◆ Source extract ◆
◆ ◆ ◆ ◆

Jay Smith: How did you get involved
with model aviation?
Steve Helms: My modeling career
began in the fall of 1958 with my
father when I was 10 years old.
From the first, flying RC models
was in our blood. My father’s and my
modeling directions were different.
He ended up competing in Formula
1 Pylon Racing and I choose F3A
Aerobatics, competing on three USA
World Championship teams (1981,
1983, 1987) before moving on to
helicopters in the 1990s.
JS: How has model aviation impacted
your life and/or career?
SH: In 1963, Westinghouse transferred
my father from Charlotte, North
Carolina, to Fort Worth, Texas, and
during the summer of 1964, I attended
my first Nats in Grand Prairie, Texas. It
was my first introduction to an analog
proportional system and I knew I
wanted to compete.
I began competing in Pattern in late
1964 or early 1965. In order to be a
good competitor, I was likely going to
need to work in the hobby industry. In
1968 I went to work for EK Logitrol
while I finished school.

◆ ◆ ◆ ◆

◆ Provided data ◆
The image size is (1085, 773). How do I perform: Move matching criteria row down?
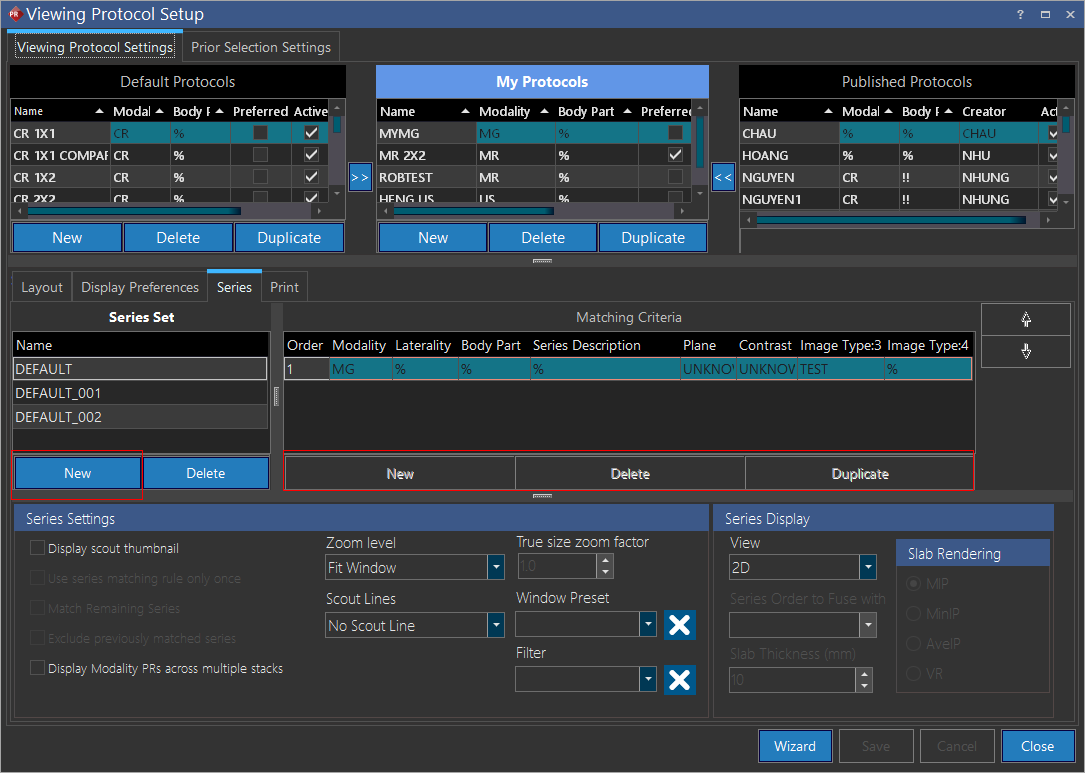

◆ ◆ ◆ ◆

Please resume the Steve Helms interview on model aviation, continuing it after its last sentence. The material comes from a separate source.

From EK Logitrol I went to work
for Pro Line Electronics and then Kraft
Systems, where I worked with Doug
Spreng to develop the Kraft Signature
Series Radio. After this I started
my own company, Radio South, in
Pensacola, Florida, doing custom radio
work and general service.
Futaba Corporation of America,
asked me to work as a consultant. I
eventually went to work for Futaba
full time in 1985.
I still work as a Futaba
consultant because my interest
in modeling and improving
the hobby in general is a
top priority. Modeling has
impacted my life in many
ways, but the most notable
are in competition as well
as working in the hobby
JS: What disciplines of modeling
do you currently participate in?
SH: Helicopters are my primary
interest now, but I still enjoy
occasionally flying airplanes and
JS: What are your other hobbies?
SH: At this time, I do not have
any other hobbies, but in past
years I have enjoyed riding
dirt bikes and street bikes.
JS: Who (or what) has
influenced you most?
SH: There have been many people in
this hobby who have had a long-lasting
affect on me and I want to name a few.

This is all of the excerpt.